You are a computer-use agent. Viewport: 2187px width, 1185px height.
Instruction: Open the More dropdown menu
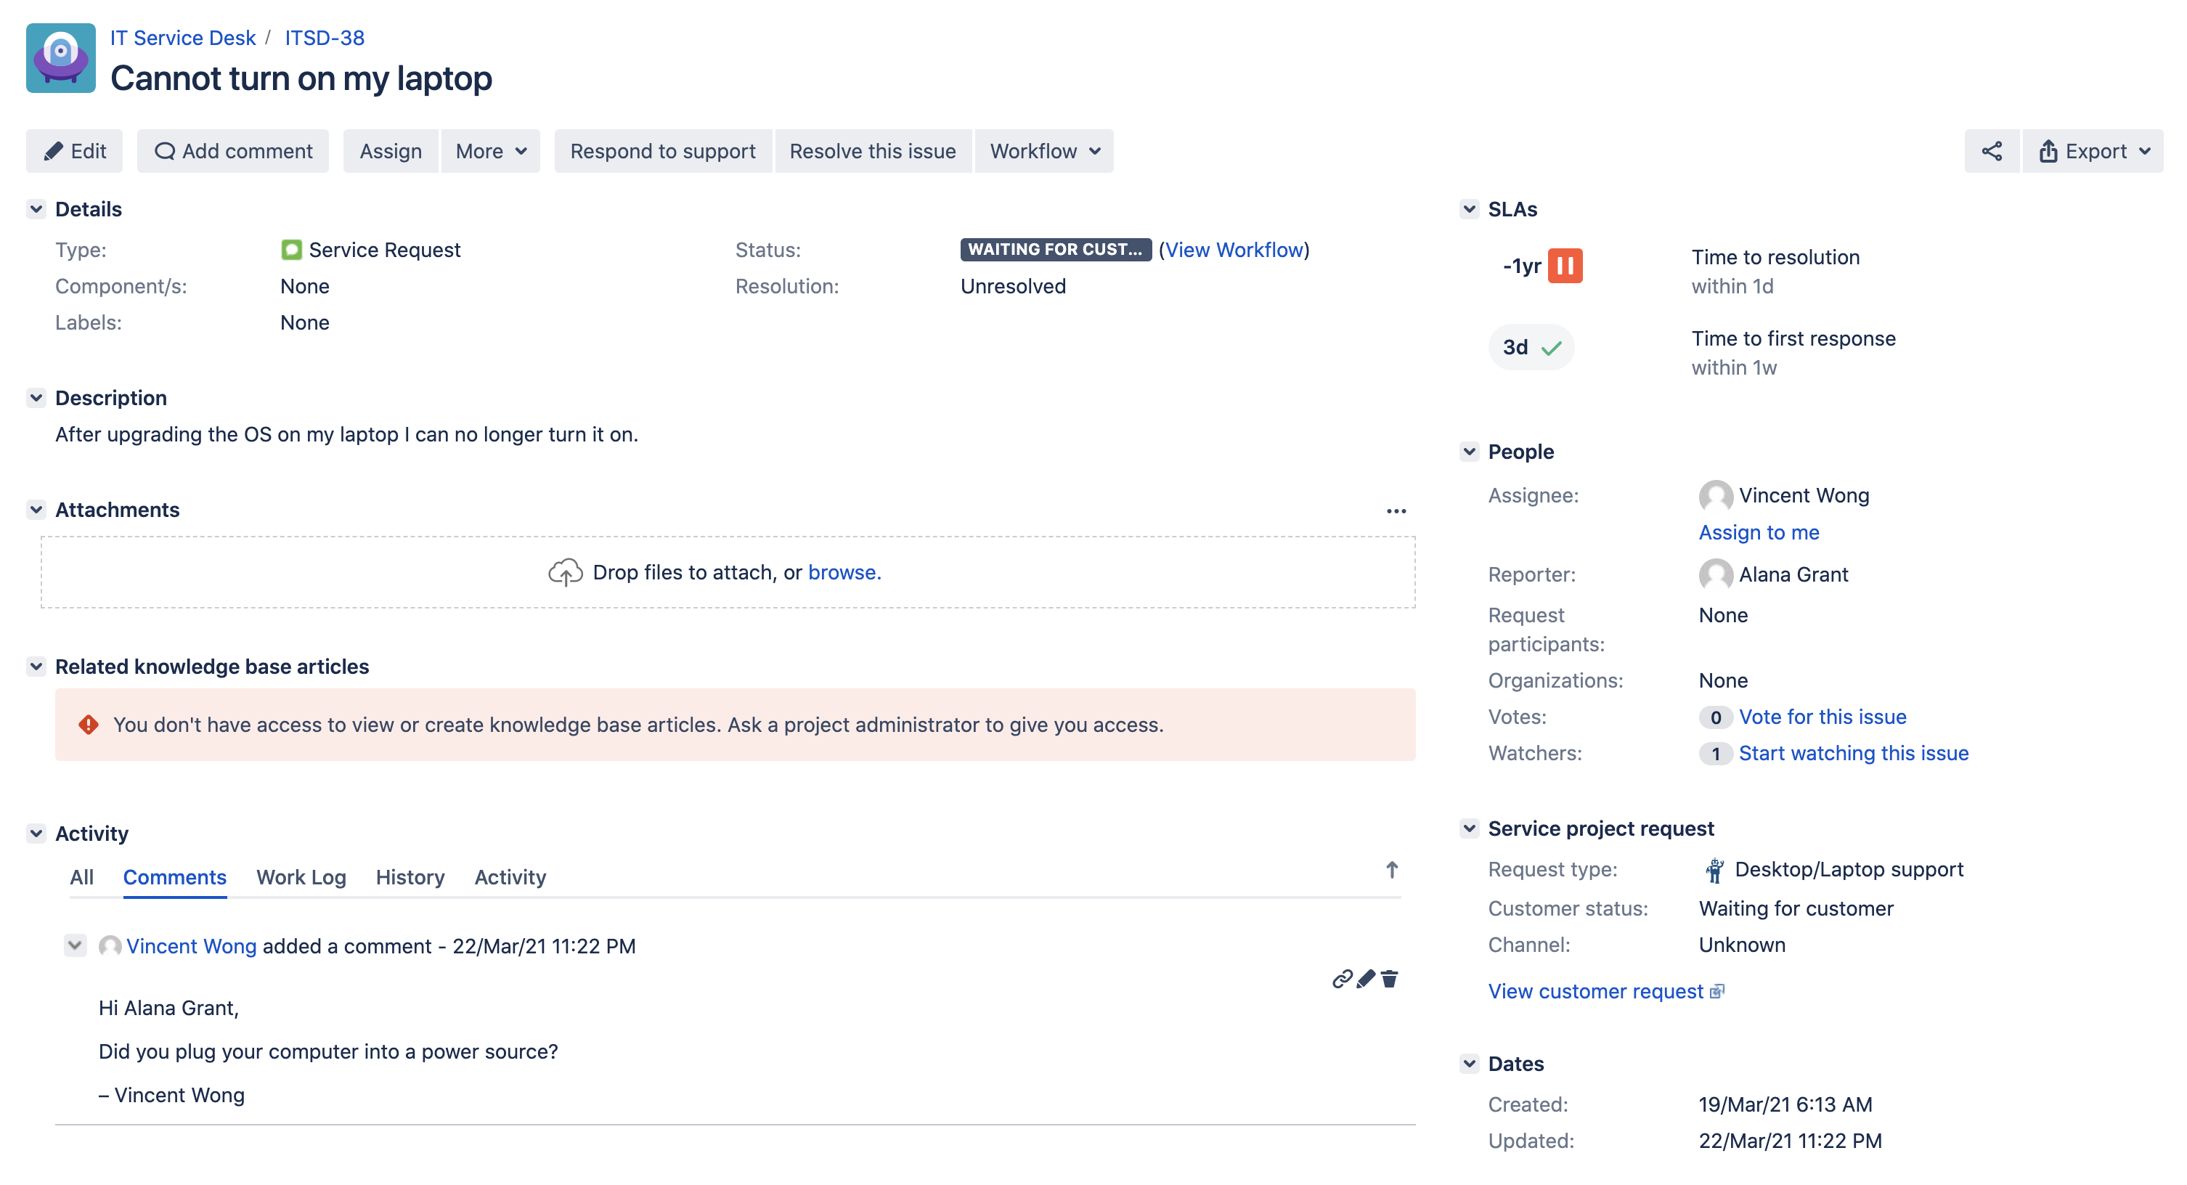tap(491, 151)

* * *

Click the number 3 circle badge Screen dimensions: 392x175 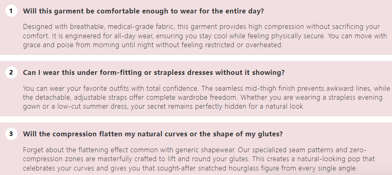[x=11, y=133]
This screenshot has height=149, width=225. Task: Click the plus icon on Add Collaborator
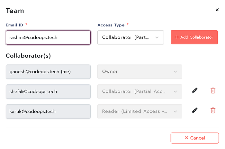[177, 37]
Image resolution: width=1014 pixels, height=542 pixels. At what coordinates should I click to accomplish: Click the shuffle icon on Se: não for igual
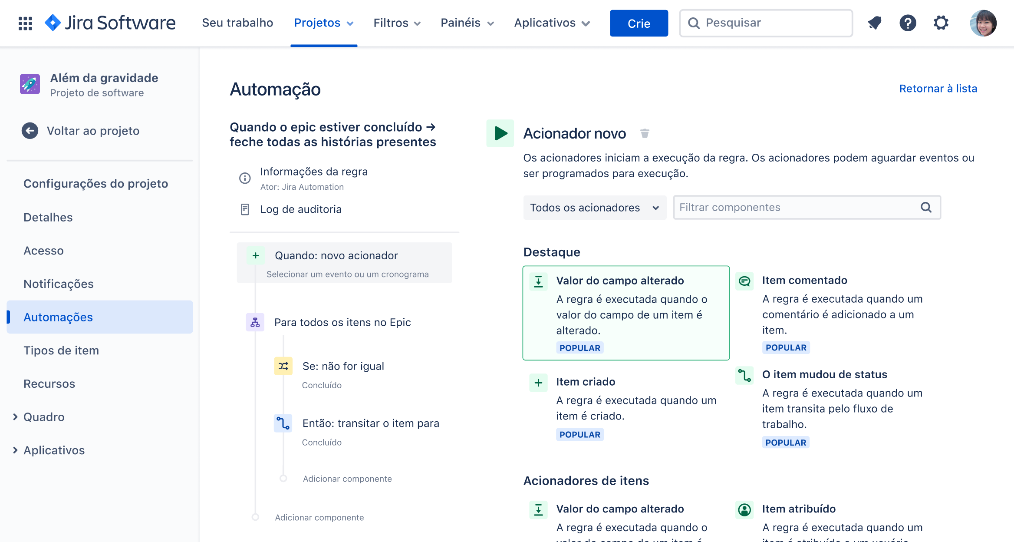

* * *

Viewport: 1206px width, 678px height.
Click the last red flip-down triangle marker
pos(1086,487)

### [TASK DIRECTIONS]
Can you render the records between the lines holding "You are a computer-use" and "tap(491, 151)", inclusive, as a two-column CSV with the headers text and answer? Put one row per record, wrap each field in quotes, replace line breaks with spaces, and leave the pictures out.

### [FULL OUTPUT]
text,answer
"You are a computer-use agent. Viewport: 2187px width, 1185px height. Instruction: Open the More dropdown menu","tap(491, 151)"